Yeah, there are. This article is in pretty poor shape, and I mean to add to it. Time is the limiter, as usual. -- Mikeblas 21:59, 1 January 2006 (UTC)Reply
I'm finally getting 'round to this, so please be patient in the interim. -- Mikeblas 00:35, 7 June 2006 (UTC)Reply
Great! -- Patrickdepinguin 20:37, 9 June 2006 (UTC)Reply
Of course there are, or they wouldn't have been invented in the first place. There are (limited) situations where they make the difference between something being possible or impossible. Which is a pretty compelling advantage in my book. I've already begun improving the article, but will attempt to address this and include a real-world example or two. DigitalEnthusiast 00:54, 15 December 2006 (UTC)Reply
I believe that the "disadvantages" section is partly wrong and partly very imprecise. First, cursors are the only way to transfer data from a relational DBMS to a procedural application (with the exception being a SELECT INTO statement). Next, a FETCH does not imply a network round-trip at all - the DBMS client can use block fetch. Also, what are those "restrictions on SELECT statements" and what is the complex syntax? Examples would be important! After all, declaring a cursor is just prefixing a SELECT statement with DECLARE cursor-name CURSOR FOR statement. Finally, I believe that system-specific things like SQL Server's implementation based on temp tables should go into a separate (sub)section. --Stolze 13:46, 20 December 2006 (UTC)Reply
I'm actually not aware of any restrictions on the SELECT statement; however cursors are not the only way to get data from the db engine to the client app - the DataReader class in .net parses a TDS or Oracle network stream directly as it's sent up. As for the "complex syntax," I think that's showing up because most people who've used SQL are used to set-based operations, and not procedural coding. DigitalEnthusiast 20:58, 20 December 2006 (UTC)Reply

A description of the differences between the five types of cursors would be helpful. --Sapphire Wyvern 03:13, 6 September 2006 (UTC)Reply

Multi-row fetch edit

The most current SQL standard SQL:2003 does not know the concept of multi-row fetch. Subclause 14.3, "<fetch statement>" has this BNF:

 <fetch statement> ::=
   FETCH [ [ <fetch orientation> ] FROM ] <cursor name> INTO <fetch target list>
 
 <fetch orientation> ::=
     NEXT
   | PRIOR
   | FIRST
   | LAST
   | { ABSOLUTE | RELATIVE } <simple value specification>
 
 <fetch target list> ::=
   <target specification> [ { <comma> <target specification> }... ]

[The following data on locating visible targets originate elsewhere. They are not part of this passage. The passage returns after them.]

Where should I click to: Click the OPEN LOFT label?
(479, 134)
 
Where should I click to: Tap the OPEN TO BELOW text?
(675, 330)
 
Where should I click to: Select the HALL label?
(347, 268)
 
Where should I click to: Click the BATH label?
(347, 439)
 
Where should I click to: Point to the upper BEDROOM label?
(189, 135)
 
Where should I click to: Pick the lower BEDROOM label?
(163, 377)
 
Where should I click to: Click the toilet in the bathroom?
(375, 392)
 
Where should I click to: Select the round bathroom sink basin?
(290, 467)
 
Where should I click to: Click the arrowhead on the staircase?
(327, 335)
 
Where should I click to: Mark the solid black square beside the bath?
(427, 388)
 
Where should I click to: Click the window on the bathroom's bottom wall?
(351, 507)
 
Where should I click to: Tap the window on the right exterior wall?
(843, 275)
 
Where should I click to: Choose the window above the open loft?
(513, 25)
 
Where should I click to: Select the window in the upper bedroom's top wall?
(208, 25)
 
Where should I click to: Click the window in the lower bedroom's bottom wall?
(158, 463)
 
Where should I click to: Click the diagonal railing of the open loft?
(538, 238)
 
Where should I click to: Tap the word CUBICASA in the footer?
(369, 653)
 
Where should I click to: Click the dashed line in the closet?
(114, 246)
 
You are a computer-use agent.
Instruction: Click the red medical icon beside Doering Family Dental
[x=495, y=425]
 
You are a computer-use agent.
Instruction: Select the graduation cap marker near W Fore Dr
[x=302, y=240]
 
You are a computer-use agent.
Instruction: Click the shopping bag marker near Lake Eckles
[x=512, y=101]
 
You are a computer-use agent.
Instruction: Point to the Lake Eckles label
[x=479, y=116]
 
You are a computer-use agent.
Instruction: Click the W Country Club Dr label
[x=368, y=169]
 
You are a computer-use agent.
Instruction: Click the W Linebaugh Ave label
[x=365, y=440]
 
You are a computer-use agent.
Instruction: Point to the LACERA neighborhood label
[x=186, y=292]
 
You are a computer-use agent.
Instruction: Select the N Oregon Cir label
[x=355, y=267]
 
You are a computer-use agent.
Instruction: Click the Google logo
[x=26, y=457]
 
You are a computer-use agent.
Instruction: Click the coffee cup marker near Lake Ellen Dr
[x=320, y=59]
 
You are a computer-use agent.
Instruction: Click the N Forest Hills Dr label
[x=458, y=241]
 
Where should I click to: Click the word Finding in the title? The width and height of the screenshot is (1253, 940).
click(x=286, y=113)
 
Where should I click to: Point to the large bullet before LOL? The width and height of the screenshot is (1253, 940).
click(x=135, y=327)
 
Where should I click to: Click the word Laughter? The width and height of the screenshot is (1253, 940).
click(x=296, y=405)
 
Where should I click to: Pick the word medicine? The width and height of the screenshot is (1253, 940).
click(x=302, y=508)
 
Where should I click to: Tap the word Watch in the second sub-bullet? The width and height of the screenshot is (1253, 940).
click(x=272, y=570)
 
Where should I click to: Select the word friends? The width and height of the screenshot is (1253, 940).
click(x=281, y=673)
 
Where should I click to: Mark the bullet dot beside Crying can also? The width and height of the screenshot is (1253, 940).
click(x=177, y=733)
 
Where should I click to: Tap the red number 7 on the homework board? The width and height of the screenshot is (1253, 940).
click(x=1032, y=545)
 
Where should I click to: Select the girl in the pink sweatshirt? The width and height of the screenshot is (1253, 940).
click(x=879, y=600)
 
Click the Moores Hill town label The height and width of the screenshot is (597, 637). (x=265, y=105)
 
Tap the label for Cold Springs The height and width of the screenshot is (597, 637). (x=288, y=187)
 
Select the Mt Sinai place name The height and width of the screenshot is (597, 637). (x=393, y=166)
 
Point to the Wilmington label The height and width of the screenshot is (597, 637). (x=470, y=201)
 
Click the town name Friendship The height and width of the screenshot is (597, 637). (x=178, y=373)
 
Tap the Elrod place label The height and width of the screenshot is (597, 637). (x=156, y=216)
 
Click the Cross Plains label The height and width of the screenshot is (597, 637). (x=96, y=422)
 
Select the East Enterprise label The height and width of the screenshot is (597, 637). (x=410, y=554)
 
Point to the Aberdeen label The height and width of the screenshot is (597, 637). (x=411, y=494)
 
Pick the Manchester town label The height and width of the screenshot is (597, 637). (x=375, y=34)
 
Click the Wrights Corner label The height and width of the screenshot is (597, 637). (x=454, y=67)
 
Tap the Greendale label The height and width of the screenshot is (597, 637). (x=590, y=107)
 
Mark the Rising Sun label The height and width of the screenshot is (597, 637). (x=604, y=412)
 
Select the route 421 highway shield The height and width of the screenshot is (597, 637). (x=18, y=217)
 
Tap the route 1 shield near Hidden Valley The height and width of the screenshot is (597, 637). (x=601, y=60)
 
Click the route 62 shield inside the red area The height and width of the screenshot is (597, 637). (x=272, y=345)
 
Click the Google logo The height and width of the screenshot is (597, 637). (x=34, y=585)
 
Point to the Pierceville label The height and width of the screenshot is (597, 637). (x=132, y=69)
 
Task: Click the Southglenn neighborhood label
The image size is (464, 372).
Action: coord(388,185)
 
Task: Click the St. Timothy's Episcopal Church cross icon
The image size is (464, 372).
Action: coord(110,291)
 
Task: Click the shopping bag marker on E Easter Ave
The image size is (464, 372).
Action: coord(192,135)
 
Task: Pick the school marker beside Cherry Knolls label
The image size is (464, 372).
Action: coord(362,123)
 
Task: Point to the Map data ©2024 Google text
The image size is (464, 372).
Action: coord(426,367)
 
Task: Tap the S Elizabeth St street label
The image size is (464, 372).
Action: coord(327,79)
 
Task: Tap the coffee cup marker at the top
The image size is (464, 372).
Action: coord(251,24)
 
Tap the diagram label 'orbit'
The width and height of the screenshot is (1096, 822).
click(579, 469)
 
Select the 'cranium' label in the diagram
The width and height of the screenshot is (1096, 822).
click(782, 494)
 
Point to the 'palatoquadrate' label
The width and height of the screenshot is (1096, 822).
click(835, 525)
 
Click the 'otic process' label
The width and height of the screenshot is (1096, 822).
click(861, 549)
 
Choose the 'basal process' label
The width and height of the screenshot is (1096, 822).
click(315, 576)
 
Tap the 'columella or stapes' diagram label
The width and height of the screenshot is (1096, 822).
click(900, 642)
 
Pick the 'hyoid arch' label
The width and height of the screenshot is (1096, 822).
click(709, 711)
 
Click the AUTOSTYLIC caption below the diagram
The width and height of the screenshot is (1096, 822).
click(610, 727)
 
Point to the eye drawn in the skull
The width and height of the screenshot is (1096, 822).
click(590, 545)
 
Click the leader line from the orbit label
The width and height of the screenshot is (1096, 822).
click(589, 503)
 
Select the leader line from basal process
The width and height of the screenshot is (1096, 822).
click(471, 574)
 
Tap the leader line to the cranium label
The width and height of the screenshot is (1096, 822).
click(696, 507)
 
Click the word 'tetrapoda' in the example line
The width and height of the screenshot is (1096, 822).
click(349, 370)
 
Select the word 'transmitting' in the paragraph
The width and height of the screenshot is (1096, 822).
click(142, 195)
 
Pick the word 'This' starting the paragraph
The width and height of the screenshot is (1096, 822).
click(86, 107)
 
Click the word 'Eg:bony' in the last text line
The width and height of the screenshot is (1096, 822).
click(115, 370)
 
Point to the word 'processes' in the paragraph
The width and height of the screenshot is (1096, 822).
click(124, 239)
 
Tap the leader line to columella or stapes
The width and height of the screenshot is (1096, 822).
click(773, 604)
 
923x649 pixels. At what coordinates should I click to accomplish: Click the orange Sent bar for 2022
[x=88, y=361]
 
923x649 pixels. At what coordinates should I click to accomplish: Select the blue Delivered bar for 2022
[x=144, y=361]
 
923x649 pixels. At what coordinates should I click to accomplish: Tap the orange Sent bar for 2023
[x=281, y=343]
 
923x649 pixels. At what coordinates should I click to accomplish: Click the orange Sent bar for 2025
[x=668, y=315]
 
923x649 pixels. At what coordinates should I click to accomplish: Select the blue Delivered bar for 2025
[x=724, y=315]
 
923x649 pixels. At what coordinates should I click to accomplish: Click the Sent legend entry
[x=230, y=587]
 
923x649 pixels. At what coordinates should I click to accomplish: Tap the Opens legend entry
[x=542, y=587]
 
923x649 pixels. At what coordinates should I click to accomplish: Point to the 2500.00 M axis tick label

No multi-row stuff here. So I removed this again. --Stolze 15:23, 26 March 2007 (UTC)Reply

How to add parameters in a cursor, take is an example:

CURSOR c_employee (p_dept VARACHAR2) IS

 SELECT   name,salary  
 FROM   t_employee
 WHERE   deptno=p_dept;

--Billbinshi (talk) 06:15, 19 August 2008 (UTC)Bill.ShiReply

Cursors make you curse edit

Probably not worthy of trivia, but I had a boss who said this once, and he wasn't very creative, leading me to think someone told him ... DigitalEnthusiast 19:55, 21 December 2006 (UTC)Reply

Nice one edit

Nice one —Preceding unsigned comment added by

An example and guideline edit

syntax: declare

cursor c1 is
  select statement
  where condition;
variables datatype;

begin

open c1;
fetch c1 into variables;
exit when c1%notfound;
  do something with the data;
end loop;
close c1;

end;

guideline: Always, use 'exit when c1%notfound' soon after the "fetch cursor" statement to avoid the duplication of the last record of the cursor.